Crude Signal tests whether WSJ text carried crude oil signal that futures markets had not yet priced. Research for the UIBE Beijing macro team, summer 2023.
The team had a hypothesis that WSJ topic mixtures (not specific keywords) led crude oil moves. They wanted a defensible test before betting capital on it.
An LDA topic model trained on 200K+ WSJ articles. Topic mixtures predict next-week crude returns. The model is evaluated against a placebo arm trained on randomly permuted headlines, to verify any apparent signal is real and not an artifact of the model fitting noise.
Forecast error cut 18% against the keyword baseline. Out-of-sample Sharpe rose from 0.07 to 0.45 (placebo arm: ~0). The team deployed the methodology into a commodity portfolio that returned 11% over the test period and kept using it after the engagement closed.
The eval was structured around the team's actual decision: whether to bet on the signal. The corpus was split into a training window, a validation window for hyperparameter selection, and a held-out window for the published Sharpe number. A placebo test, training the same pipeline on randomly permuted headlines, verified that Sharpe collapsed to near zero on randomized inputs. That second test was the one that gave the team confidence to deploy capital.

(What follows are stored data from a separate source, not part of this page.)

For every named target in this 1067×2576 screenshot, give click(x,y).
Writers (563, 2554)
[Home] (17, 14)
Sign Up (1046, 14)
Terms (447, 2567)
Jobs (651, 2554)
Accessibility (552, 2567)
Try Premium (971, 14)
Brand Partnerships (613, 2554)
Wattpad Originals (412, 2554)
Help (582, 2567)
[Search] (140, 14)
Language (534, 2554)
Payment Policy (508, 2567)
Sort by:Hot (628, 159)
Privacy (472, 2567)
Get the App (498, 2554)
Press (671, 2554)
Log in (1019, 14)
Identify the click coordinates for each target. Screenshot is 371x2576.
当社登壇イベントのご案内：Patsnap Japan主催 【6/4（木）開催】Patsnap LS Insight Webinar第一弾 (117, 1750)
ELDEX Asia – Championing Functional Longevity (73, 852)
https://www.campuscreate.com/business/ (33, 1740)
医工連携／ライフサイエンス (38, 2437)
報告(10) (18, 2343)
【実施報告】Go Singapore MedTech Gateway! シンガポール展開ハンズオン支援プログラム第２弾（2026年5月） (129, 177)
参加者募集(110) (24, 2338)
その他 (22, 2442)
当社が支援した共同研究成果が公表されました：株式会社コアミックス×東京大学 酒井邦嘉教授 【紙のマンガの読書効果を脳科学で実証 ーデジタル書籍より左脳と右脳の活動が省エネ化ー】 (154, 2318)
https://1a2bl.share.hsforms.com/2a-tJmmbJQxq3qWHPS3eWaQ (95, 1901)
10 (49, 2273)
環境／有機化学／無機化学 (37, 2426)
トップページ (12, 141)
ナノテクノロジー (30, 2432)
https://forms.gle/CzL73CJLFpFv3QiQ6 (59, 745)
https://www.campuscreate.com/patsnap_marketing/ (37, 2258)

Python with scikit-learn for the LDA topic model on the WSJ corpus. The forecasting pipeline (topic mixtures predicting next-week crude returns) was packaged into a daily-runnable form with a manifest of which topics were live and a notebook the team could rerun on new corpora.
The most valuable artifact in a forward-deployed engagement is rarely the system. It is the methodology document. The system will be replaced as soon as the underlying technology shifts. The methodology, the explicit record of why certain choices were made and what conditions would justify revisiting them, persists across systems.